**TASK INSTRUCTIONS:** Your output should consist solely of the lines from the one with "Toggle Show/Hide for the store section" through the end of the records, reproduced exactly, both ends included.

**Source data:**

--------

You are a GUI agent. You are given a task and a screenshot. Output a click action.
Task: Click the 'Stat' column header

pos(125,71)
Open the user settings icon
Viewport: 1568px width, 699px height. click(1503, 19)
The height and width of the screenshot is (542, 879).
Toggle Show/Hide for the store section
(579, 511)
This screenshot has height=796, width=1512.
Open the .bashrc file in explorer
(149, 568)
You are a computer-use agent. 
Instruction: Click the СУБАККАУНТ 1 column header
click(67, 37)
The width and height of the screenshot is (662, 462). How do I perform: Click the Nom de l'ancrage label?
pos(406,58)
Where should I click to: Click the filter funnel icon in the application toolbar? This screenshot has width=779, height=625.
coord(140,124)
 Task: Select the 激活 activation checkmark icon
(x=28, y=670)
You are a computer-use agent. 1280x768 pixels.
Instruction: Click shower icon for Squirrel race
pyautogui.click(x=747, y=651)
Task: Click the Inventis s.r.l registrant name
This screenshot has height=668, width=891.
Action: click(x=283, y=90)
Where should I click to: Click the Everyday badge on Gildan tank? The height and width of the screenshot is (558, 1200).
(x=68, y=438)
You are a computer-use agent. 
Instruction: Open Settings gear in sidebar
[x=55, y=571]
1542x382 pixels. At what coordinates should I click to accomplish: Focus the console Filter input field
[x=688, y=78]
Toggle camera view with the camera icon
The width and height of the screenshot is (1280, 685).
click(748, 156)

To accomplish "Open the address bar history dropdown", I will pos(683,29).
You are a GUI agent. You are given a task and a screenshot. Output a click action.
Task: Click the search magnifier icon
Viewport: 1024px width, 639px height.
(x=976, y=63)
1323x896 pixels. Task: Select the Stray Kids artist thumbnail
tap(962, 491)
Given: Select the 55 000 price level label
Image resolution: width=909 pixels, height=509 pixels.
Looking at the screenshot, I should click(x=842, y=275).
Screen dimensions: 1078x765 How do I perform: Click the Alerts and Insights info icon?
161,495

--------

**WRITTEN ANSWER:**
Toggle Show/Hide for the store section
(579, 511)
This screenshot has height=796, width=1512.
Open the .bashrc file in explorer
(149, 568)
You are a computer-use agent. 
Instruction: Click the СУБАККАУНТ 1 column header
click(67, 37)
The width and height of the screenshot is (662, 462). How do I perform: Click the Nom de l'ancrage label?
pos(406,58)
Where should I click to: Click the filter funnel icon in the application toolbar? This screenshot has width=779, height=625.
coord(140,124)
 Task: Select the 激活 activation checkmark icon
(x=28, y=670)
You are a computer-use agent. 1280x768 pixels.
Instruction: Click shower icon for Squirrel race
pyautogui.click(x=747, y=651)
Task: Click the Inventis s.r.l registrant name
This screenshot has height=668, width=891.
Action: click(x=283, y=90)
Where should I click to: Click the Everyday badge on Gildan tank? The height and width of the screenshot is (558, 1200).
(x=68, y=438)
You are a computer-use agent. 
Instruction: Open Settings gear in sidebar
[x=55, y=571]
1542x382 pixels. At what coordinates should I click to accomplish: Focus the console Filter input field
[x=688, y=78]
Toggle camera view with the camera icon
The width and height of the screenshot is (1280, 685).
click(748, 156)

To accomplish "Open the address bar history dropdown", I will pos(683,29).
You are a GUI agent. You are given a task and a screenshot. Output a click action.
Task: Click the search magnifier icon
Viewport: 1024px width, 639px height.
(x=976, y=63)
1323x896 pixels. Task: Select the Stray Kids artist thumbnail
tap(962, 491)
Given: Select the 55 000 price level label
Image resolution: width=909 pixels, height=509 pixels.
Looking at the screenshot, I should click(x=842, y=275).
Screen dimensions: 1078x765 How do I perform: Click the Alerts and Insights info icon?
161,495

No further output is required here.